The 21 minutes of TV footage has sent shockwaves throughout the Chinese financial system and Bank of China shed 1.2 per cent off its share price in Hong Kong and 0.4 per cent in Shanghai. Industrial & Commercial Bank of China, the country’s largest lender, lost 1.4 per cent. Bank of China, the fourth largest lender in the country, issued a swift denial of CCTV’s allegations.
CCTV’s serious allegations about the Bank of China — that it was helping its clients to ‘launder money’ — has sparked heated debate in the country about massive capital outflows from China, including illicit money that belongs to corrupt officials and businesspeople. Research and advocacy group Global Financial Integrity estimates that between 2000 and 2011, China lost $US3.8 trillion in illicit capital outflows.
On the other hand, defenders of Bank of China argue that the country’s out-of-date foreign exchange control system is out of step with Beijing’s cherished goal to internationalise its currency and to modernise its financial system, namely allowing free flow of capital. For the bank’s defenders, it is only helping people to re-locate their assets.

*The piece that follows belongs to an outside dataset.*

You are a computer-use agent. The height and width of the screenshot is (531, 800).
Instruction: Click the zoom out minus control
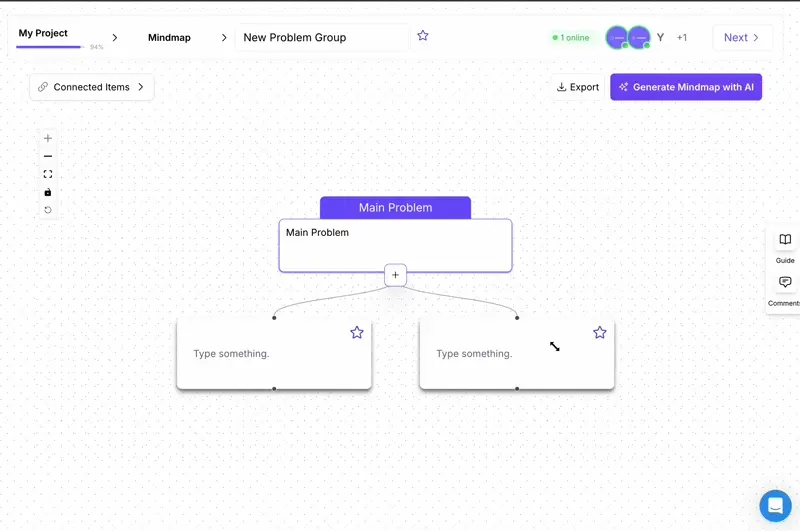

Chinese regulators, including the People’s Bank of China, the country’s central bank, are facing a terrible dilemma. Chinese financial technocrats want to push ahead with reforms such as interest and exchange rates liberalisation, as well as relaxing capital controls to encourage more outbound investment.

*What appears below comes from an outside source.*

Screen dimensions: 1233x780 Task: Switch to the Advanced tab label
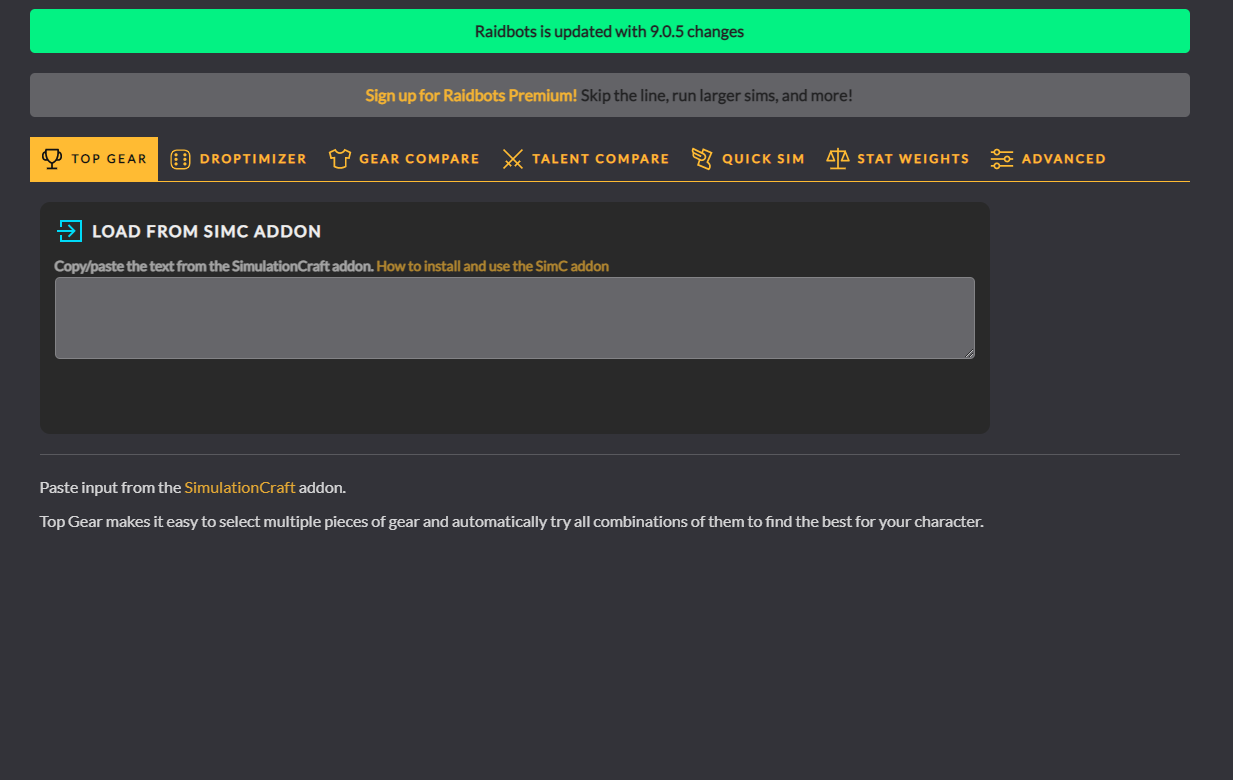1063,159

However, China is in the middle of an unprecedented crackdown on corruption, and both official and social media spaces are filled with stories of so-called ‘naked officials’ (whose spouses and children live outside of China) fleeing the country. These people are looking for ways to launder money, and CCTV’s report alleges that some Bank of China employees are quite happy to do that for them, including forging documents.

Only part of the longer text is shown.